**Your assignment**: Take the line with "Viewport: 1900px width, 417px height." as the first and the last line of the data as the end. Write out both and every line between exactly, except pictures.

··········

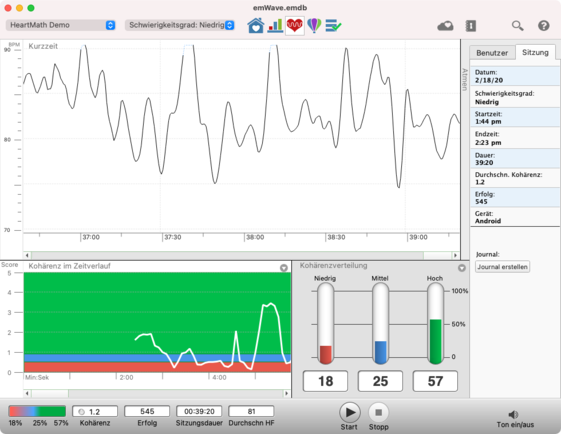Screen dimensions: 561x434
Task: Expand Kohärenzverteilung panel options arrow
Action: tap(462, 268)
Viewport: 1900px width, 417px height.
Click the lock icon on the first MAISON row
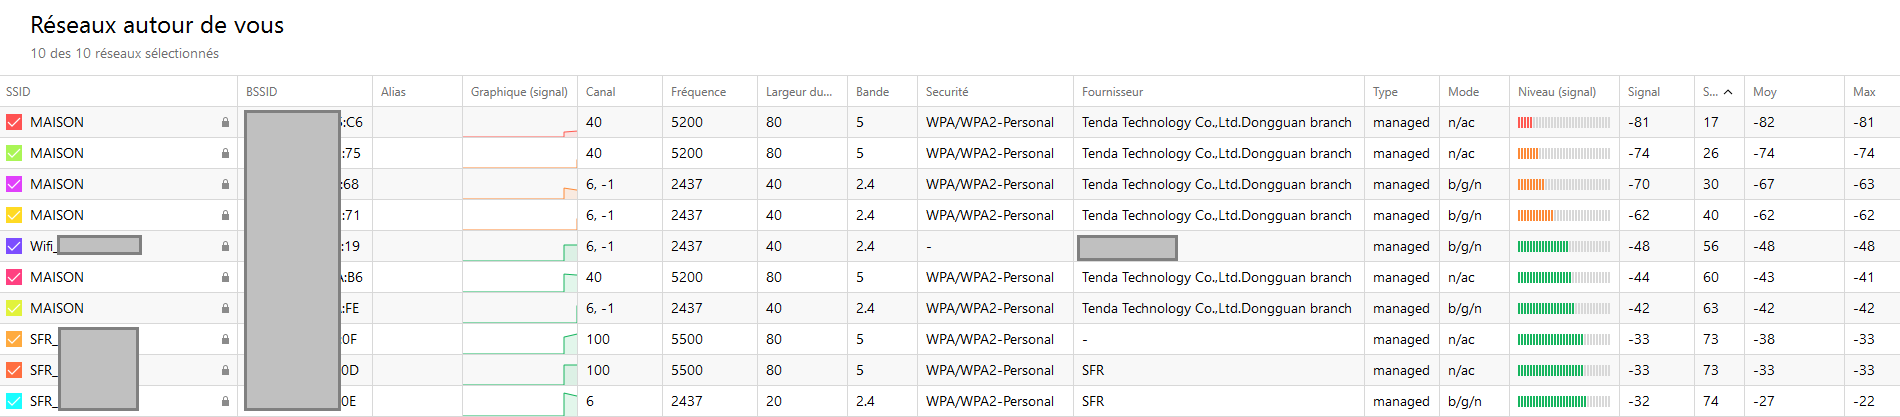pos(225,122)
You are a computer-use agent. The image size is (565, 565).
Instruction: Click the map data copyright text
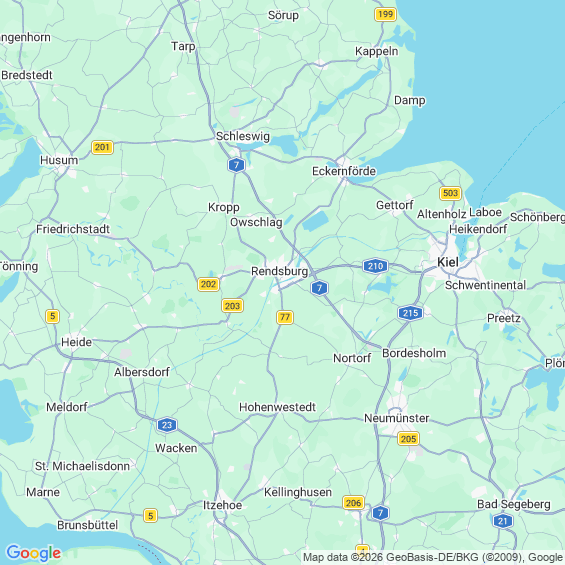tap(433, 557)
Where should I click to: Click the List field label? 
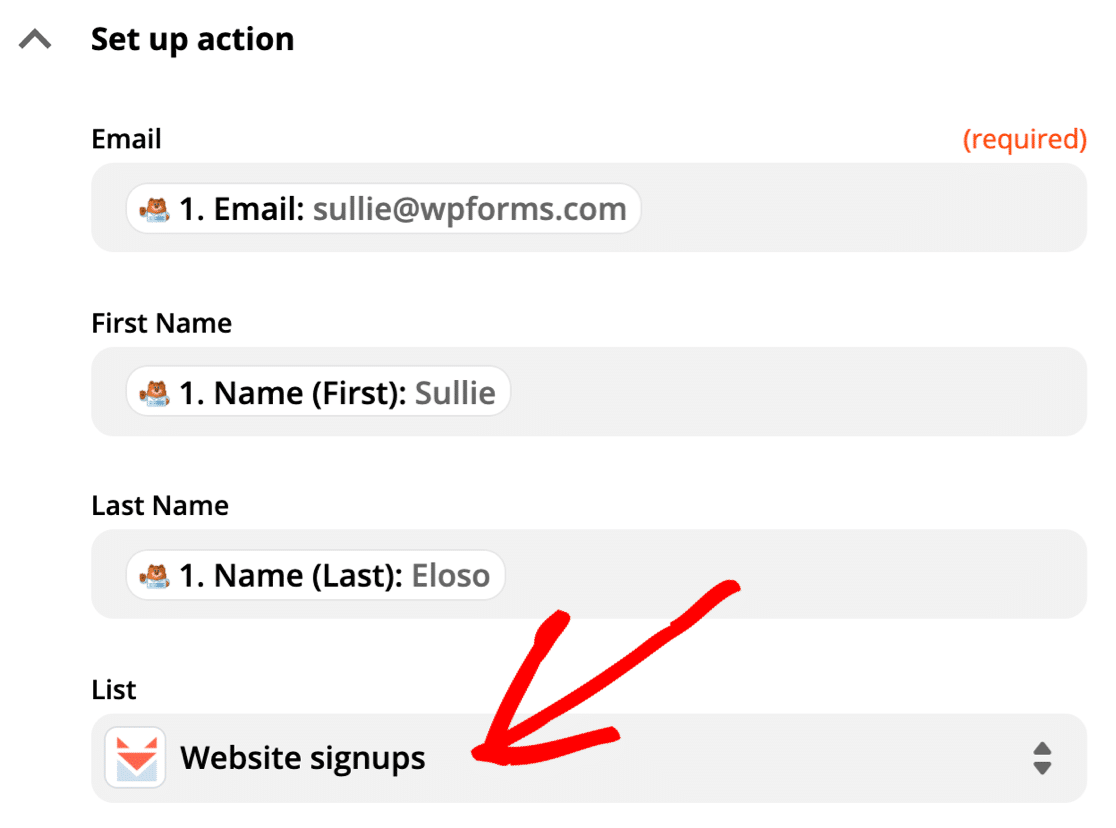(113, 690)
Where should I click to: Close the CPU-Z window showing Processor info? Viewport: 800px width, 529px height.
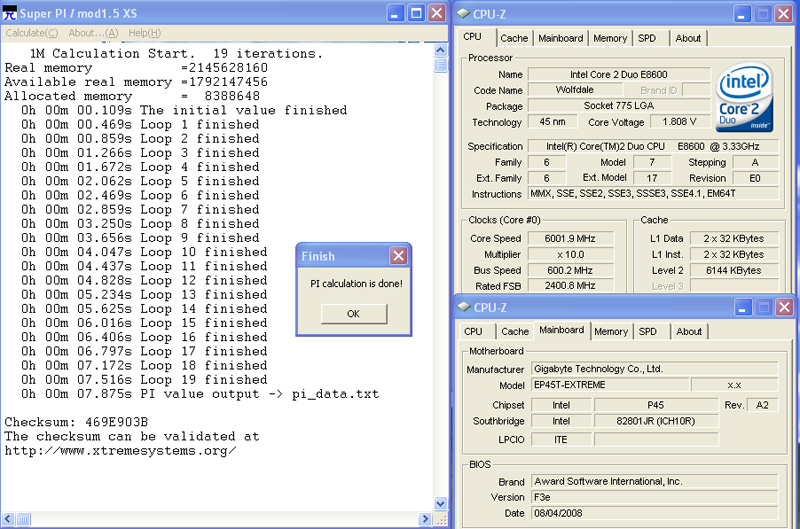coord(784,13)
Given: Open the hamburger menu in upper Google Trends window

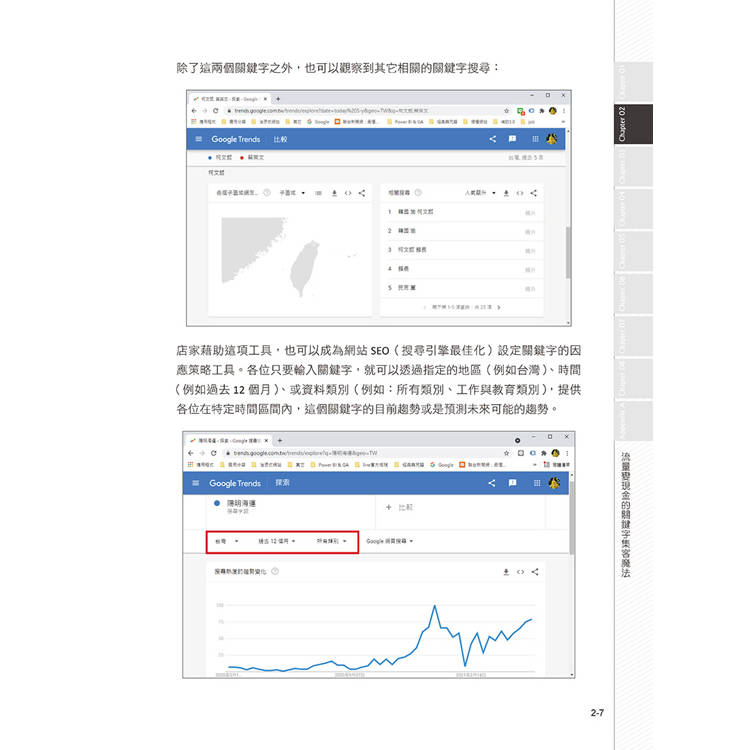Looking at the screenshot, I should (x=198, y=140).
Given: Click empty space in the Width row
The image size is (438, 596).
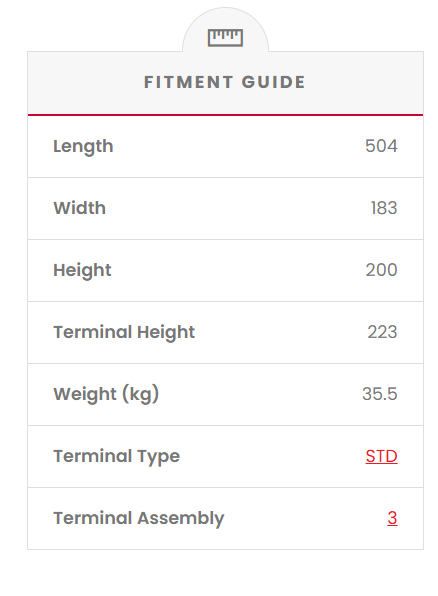Looking at the screenshot, I should (236, 208).
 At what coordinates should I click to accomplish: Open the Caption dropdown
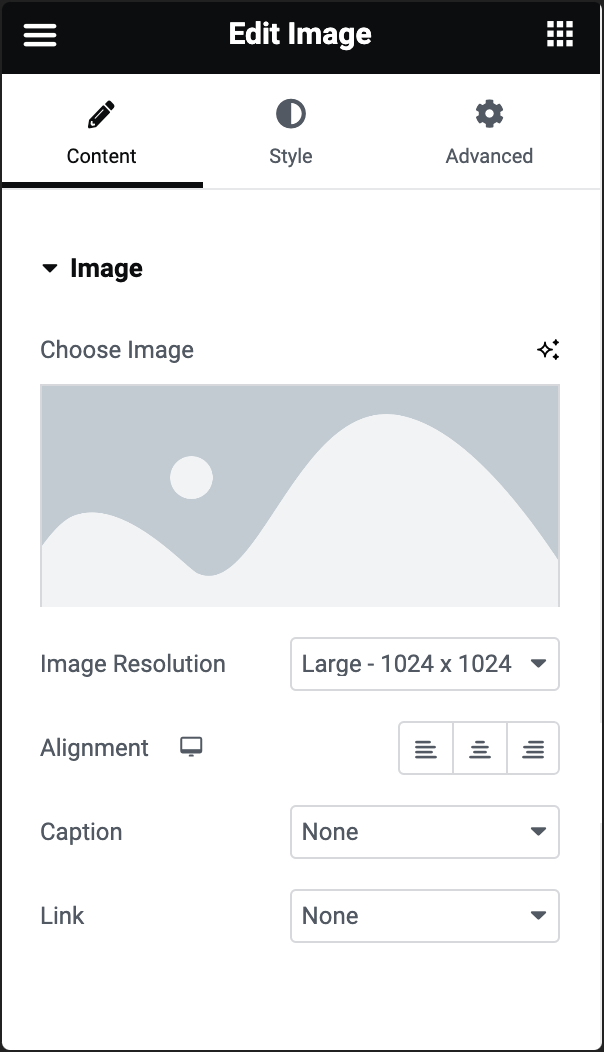[x=424, y=832]
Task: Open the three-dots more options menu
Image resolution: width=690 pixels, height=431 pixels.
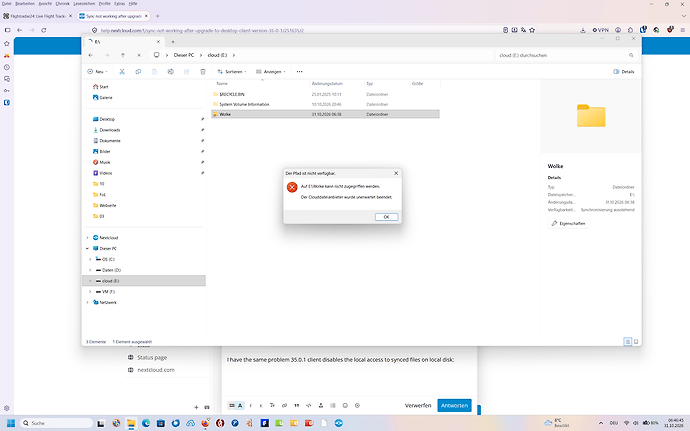Action: [300, 71]
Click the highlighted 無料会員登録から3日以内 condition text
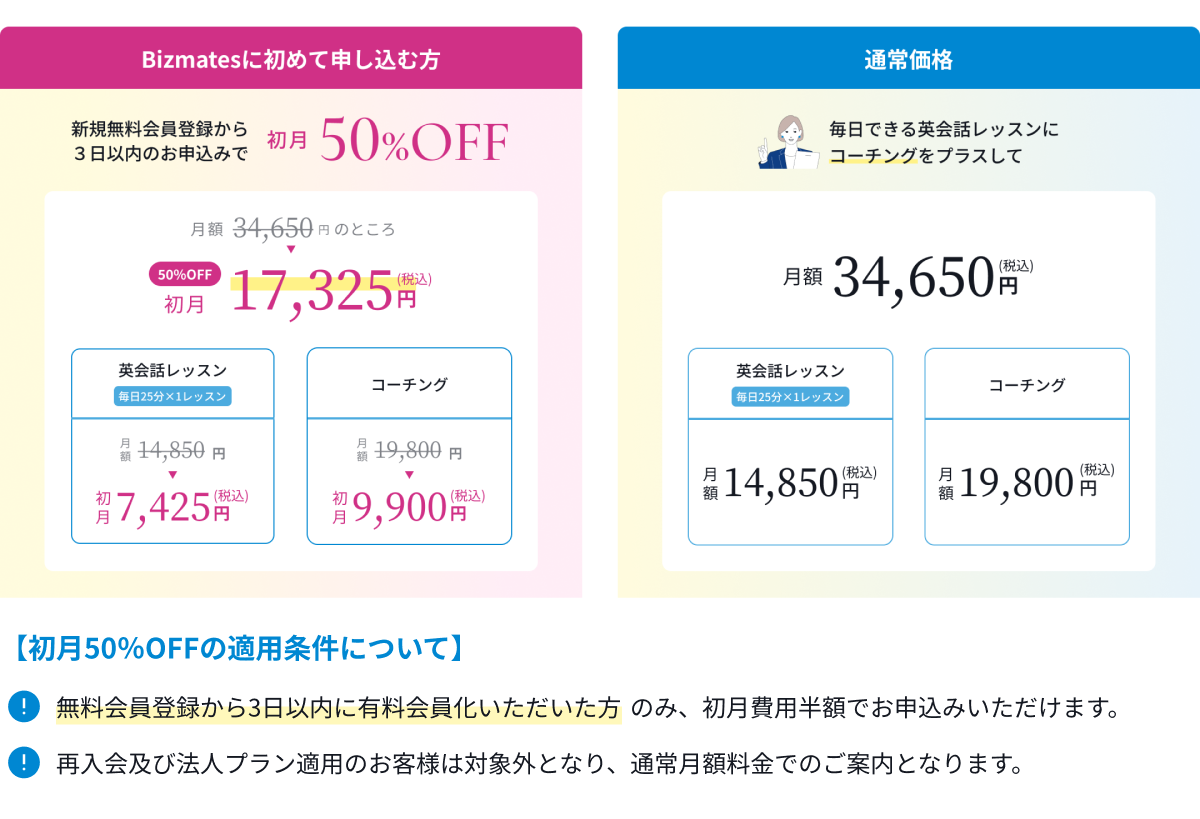Image resolution: width=1200 pixels, height=819 pixels. [338, 708]
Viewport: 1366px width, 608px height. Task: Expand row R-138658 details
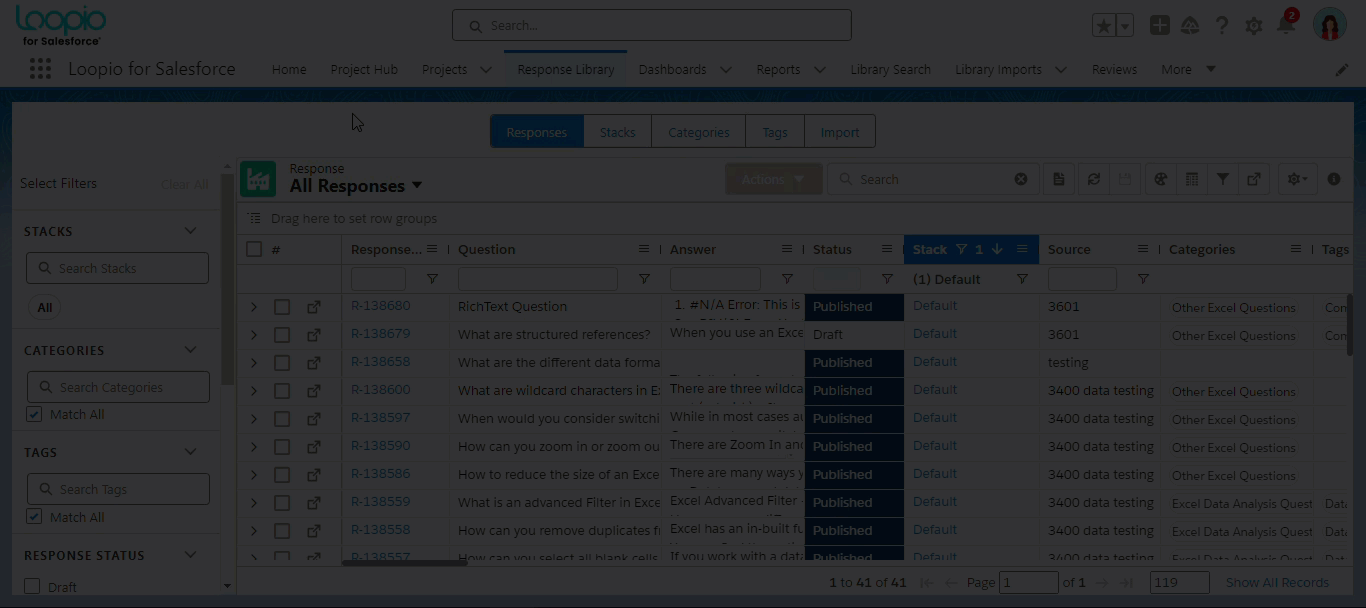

··········

**Solution to this task**:
Viewport: 1900px width, 417px height.
Click the lock icon on the first MAISON row
pos(225,122)
You are a computer-use agent. The image size is (565, 565).
Instruction: Click the map data copyright text
tap(433, 557)
Where should I click to: Click the List field label? 
(113, 690)
Where should I click to: Close the CPU-Z window showing Processor info? Viewport: 800px width, 529px height.
coord(784,13)
Given: Open the hamburger menu in upper Google Trends window

Looking at the screenshot, I should (x=198, y=140).
Given: Click empty space in the Width row
The image size is (438, 596).
Looking at the screenshot, I should (236, 208).
 At what coordinates should I click to accomplish: Open the Caption dropdown
[x=424, y=832]
Task: Open the three-dots more options menu
Image resolution: width=690 pixels, height=431 pixels.
Action: [300, 71]
Click the highlighted 無料会員登録から3日以内 condition text
Image resolution: width=1200 pixels, height=819 pixels. [338, 708]
Viewport: 1366px width, 608px height. Task: Expand row R-138658 details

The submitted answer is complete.